Some disabilities exempt their holders from general duties (e.g. within a system where all citizens except convicted criminals hold a legal duty to vote, the convict's disability as regards voting seemingly works as an exemption). We would not call these duties and disabilities "rights". (Emphasis added)[79]

Why is the right to vote in those countries still a right? In the event a right to X and a duty to do X merge, like in case of compulsory voting, it comes to the following situation: On the one hand, citizens have no control over the decision whether to vote or not since the duty constituting an integral part of this right is binding for them.[80] On the other hand, this right protects the voters from possible abuses or denial of their voting rights by state officials, providing the former with a valid claim for exercise of their right.

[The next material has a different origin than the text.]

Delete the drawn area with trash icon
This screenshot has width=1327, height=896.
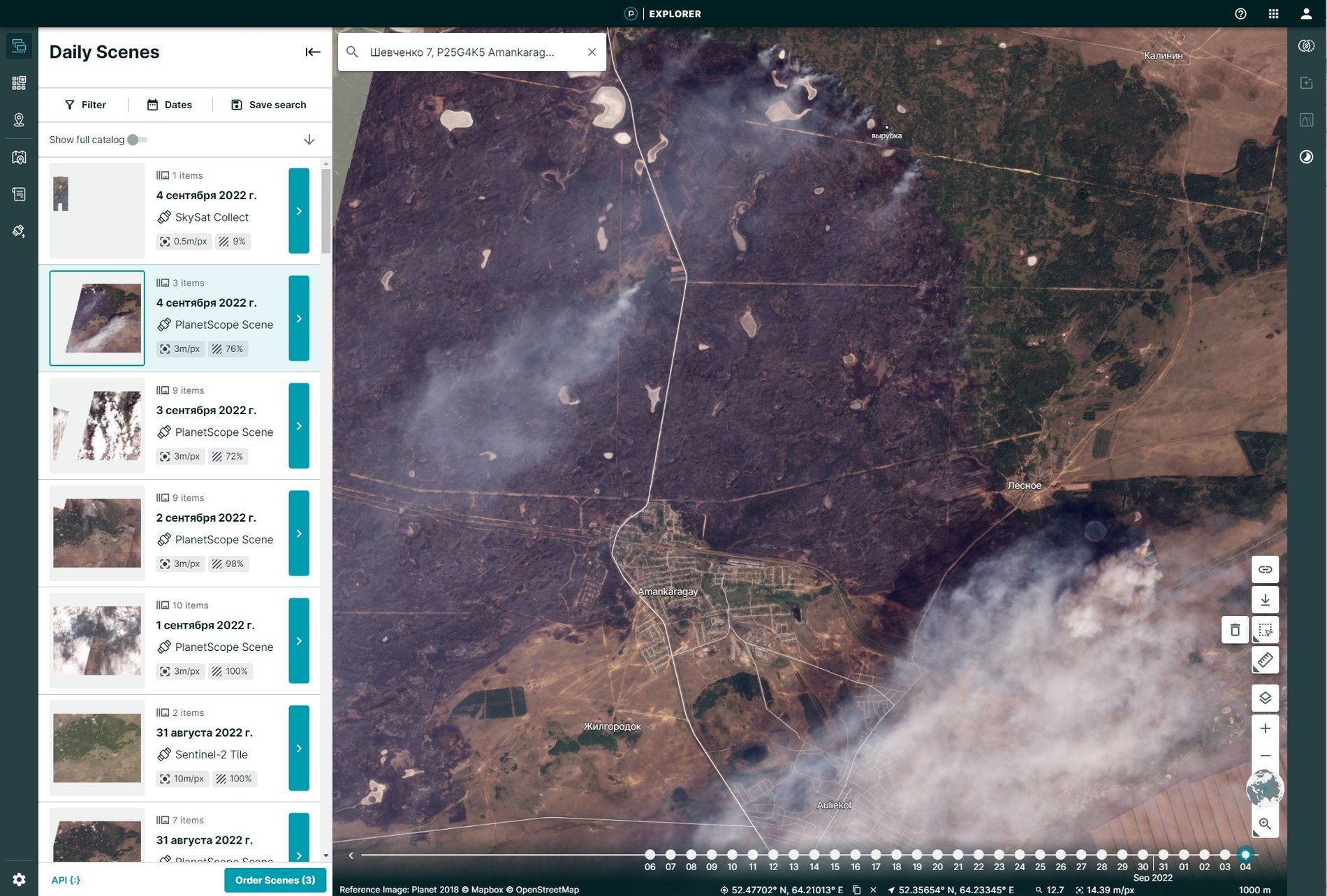coord(1235,630)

Although in this case the emphasis is put on the duties, citizens who would be otherwise rejected the voting right on discriminatory grounds have the right to claim its exercise with respect to those who put them into an unfavourable position.[81] Wellman stressed that in such a case, an affected person may refer to his/her "protected unilateral liberty" with respect to the person who intended to discriminate against him/her. This formulation led Wellman to the conclusion that Hart was not right when he qualified the core of every right as a bilateral liberty. What is necessary for comprehension of rights is not a "recognized choice", but an "adversarial context".[82] Rights gain relevance in the context of a conflict of the will of two parties (no matter if it is a real or potential conflict). In such a case, the rights prescribe whose will is to prevail.[83]

4.2 Justification of Mandatory Rights

The second relevant issue emerging in this context relates to justification of mandatory rights or more precisely, to whom is the voting right owned (cui bono). In Cruft's opinion, introduction of compulsory voting is justified due to its effect for the right holder.[84] Concerning the mandatory right to education, some authors did not find the justification in the students' right but in the right of all the other citizens to live in an educated society.[85] Could the same conclusion be drawn in regard to the duty -right to vote?

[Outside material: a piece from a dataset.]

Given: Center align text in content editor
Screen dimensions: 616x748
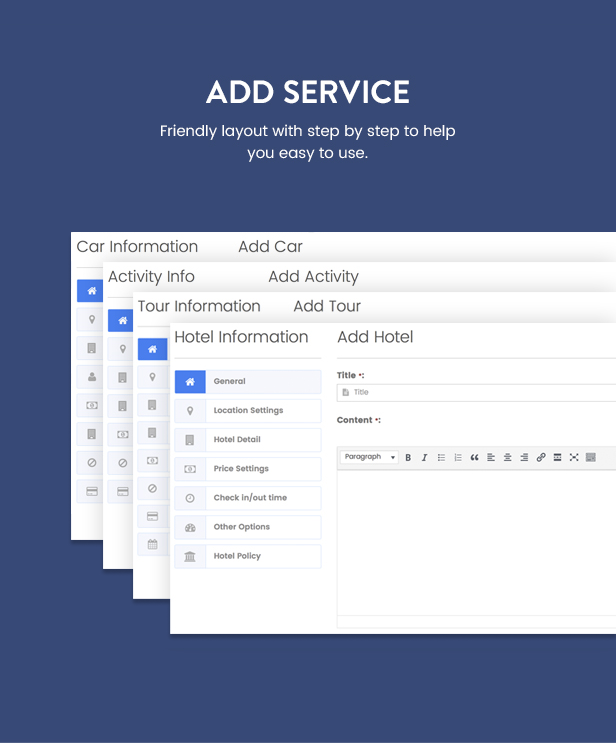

When it comes to mandatory rights, one often faces criticism that such a concept is paternalistic[86] Paternalism is deemed eligible when it regulates children-related issues and not when it touches upon the rights of adults. Feinberg accentuated that therefore most authors single out compulsory education as an example of a mandatory right.[87]

In this view, Klepper differentiates between mandatory rights in a strong paternalistic sense and mandatory rights in a weak sense:

I will distinguish between the strong paternalistic sense of mandatory right in which the right is made mandatory because of its value to the individual who possesses it, and a weak sense in which "mandatory right" is just a shorthand for cases in which a person has a right to perform an action, and at the same time a duty to perform that action that corresponds to a right of the general public that she do so.

Klepper expressed the opinion that all the examples of mandatory rights are mandatory rights in a weak sense, which means that their justification pertains to a "public benefit". As far as mandatory rights in a weak sense are concerned, he particularly accentuated the right to vote in countries which impose it as a duty.

I will argue that all the purported cases of mandatory rights may be explained and understood in the weak sense. I will not argue that a public good does in fact justify legal coercion in the mandatory rights examples; rather I will argue that in all of the examples that authors have given of mandatory rights, compulsion of the right-holder may be at least putatively justified by a benefit to the public rather than a benefit to the right-holder herself...But in cases where the only putative justification for coercion is a paternalistic one, we do not talk of mandatory rights.[88]

It means that the fundamental difference between these two sets of rights (discretionary and mandatory rights) can be summed up as the question whether they are intended for protection of broader social interests or the interests of individuals themselves. It entails that in this light one does not need only analytical reasoning but also "normative research" on "the purposes" and "values" of particular rights.[89] Hence the right to vote cannot be viewed beyond a collective context, as if it was justified only by the welfare of a referring person.[90] In this light, the state has "an enforceable claim" towards citizens.

Lisa Hill asserted that the duty to vote is (horizontally) owned to other citizens and not (vertically) to the state.[91] This duty is owned to other members of a political community. Elections represent a collective endeavour in which we all have to participate in order to live in a representative democratic society in which all the interests are satisfied. Otherwise, it will come to declining resemblance between an average voter and an average citizen.[92]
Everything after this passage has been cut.